• _YOUR ASSIGNMENT_
Could you render the records, from their first line through the line containing "dock-icon is located", as a JSON list of strings with one string per line and blank lines omitted?
(Beginning of DATA SUPPLIED)
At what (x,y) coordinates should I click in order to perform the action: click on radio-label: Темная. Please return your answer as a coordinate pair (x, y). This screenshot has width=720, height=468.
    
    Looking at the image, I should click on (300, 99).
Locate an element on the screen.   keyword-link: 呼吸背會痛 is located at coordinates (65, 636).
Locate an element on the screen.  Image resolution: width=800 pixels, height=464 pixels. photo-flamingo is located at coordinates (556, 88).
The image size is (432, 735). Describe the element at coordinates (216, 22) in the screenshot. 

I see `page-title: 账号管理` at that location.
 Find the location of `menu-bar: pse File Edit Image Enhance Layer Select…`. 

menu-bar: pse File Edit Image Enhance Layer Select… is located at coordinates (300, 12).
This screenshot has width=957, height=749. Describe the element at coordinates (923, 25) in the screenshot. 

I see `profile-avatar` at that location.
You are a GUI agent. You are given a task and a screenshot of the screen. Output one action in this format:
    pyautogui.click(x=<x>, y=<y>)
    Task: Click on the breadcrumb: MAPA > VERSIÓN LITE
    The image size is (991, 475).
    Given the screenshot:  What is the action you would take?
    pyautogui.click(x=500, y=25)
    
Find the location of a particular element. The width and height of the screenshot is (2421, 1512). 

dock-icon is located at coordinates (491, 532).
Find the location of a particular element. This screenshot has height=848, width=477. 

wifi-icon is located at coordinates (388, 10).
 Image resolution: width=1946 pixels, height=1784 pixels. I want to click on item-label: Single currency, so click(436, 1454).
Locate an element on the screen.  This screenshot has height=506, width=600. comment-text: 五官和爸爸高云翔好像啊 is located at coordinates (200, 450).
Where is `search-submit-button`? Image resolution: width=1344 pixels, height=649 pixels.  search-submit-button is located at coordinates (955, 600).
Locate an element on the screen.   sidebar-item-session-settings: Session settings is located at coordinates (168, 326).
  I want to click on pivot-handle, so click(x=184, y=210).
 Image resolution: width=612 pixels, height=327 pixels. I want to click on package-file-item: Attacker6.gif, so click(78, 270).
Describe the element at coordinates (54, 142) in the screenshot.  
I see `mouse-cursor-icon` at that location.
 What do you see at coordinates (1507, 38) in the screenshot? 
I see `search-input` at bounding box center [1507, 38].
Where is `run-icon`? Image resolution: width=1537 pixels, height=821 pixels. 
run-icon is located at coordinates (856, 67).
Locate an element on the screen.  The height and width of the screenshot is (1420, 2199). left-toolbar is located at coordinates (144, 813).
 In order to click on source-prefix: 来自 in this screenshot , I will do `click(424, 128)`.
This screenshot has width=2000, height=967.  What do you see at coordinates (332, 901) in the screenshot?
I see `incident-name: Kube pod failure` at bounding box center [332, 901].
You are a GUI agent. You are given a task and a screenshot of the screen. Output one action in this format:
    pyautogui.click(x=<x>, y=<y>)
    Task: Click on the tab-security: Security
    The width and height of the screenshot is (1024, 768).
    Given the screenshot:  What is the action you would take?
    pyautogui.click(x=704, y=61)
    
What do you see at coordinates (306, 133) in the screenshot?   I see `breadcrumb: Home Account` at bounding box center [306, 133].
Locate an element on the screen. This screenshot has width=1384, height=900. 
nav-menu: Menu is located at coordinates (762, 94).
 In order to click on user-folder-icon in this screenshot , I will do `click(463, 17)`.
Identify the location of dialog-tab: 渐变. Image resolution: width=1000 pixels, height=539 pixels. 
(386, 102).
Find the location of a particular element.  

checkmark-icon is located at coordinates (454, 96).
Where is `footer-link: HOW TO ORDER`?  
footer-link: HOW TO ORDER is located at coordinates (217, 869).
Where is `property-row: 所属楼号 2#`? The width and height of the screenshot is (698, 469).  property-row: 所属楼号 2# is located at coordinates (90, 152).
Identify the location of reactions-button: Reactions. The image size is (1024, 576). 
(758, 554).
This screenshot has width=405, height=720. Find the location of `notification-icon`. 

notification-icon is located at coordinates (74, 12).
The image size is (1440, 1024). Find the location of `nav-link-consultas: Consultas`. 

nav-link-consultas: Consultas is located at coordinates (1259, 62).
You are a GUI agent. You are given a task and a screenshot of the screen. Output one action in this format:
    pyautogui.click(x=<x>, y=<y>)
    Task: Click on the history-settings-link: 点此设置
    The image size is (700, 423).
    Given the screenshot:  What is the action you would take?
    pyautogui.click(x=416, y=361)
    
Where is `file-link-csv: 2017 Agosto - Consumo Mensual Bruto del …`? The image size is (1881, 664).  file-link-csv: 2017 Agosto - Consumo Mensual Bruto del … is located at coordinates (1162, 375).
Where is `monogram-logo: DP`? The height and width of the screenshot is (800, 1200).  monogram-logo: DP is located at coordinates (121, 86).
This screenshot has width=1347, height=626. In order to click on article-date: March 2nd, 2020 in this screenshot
(End of DATA SUPPLIED)
• _ANSWER FOR THIS EXERCISE_
[
  "At what (x,y) coordinates should I click in order to perform the action: click on radio-label: Темная. Please return your answer as a coordinate pair (x, y). This screenshot has width=720, height=468.",
  "    Looking at the image, I should click on (300, 99).",
  "Locate an element on the screen.   keyword-link: 呼吸背會痛 is located at coordinates (65, 636).",
  "Locate an element on the screen.  Image resolution: width=800 pixels, height=464 pixels. photo-flamingo is located at coordinates (556, 88).",
  "The image size is (432, 735). Describe the element at coordinates (216, 22) in the screenshot. ",
  "I see `page-title: 账号管理` at that location.",
  " Find the location of `menu-bar: pse File Edit Image Enhance Layer Select…`. ",
  "menu-bar: pse File Edit Image Enhance Layer Select… is located at coordinates (300, 12).",
  "This screenshot has width=957, height=749. Describe the element at coordinates (923, 25) in the screenshot. ",
  "I see `profile-avatar` at that location.",
  "You are a GUI agent. You are given a task and a screenshot of the screen. Output one action in this format:",
  "    pyautogui.click(x=<x>, y=<y>)",
  "    Task: Click on the breadcrumb: MAPA > VERSIÓN LITE",
  "    The image size is (991, 475).",
  "    Given the screenshot:  What is the action you would take?",
  "    pyautogui.click(x=500, y=25)",
  "Find the location of a particular element. The width and height of the screenshot is (2421, 1512). ",
  "dock-icon is located at coordinates (491, 532)."
]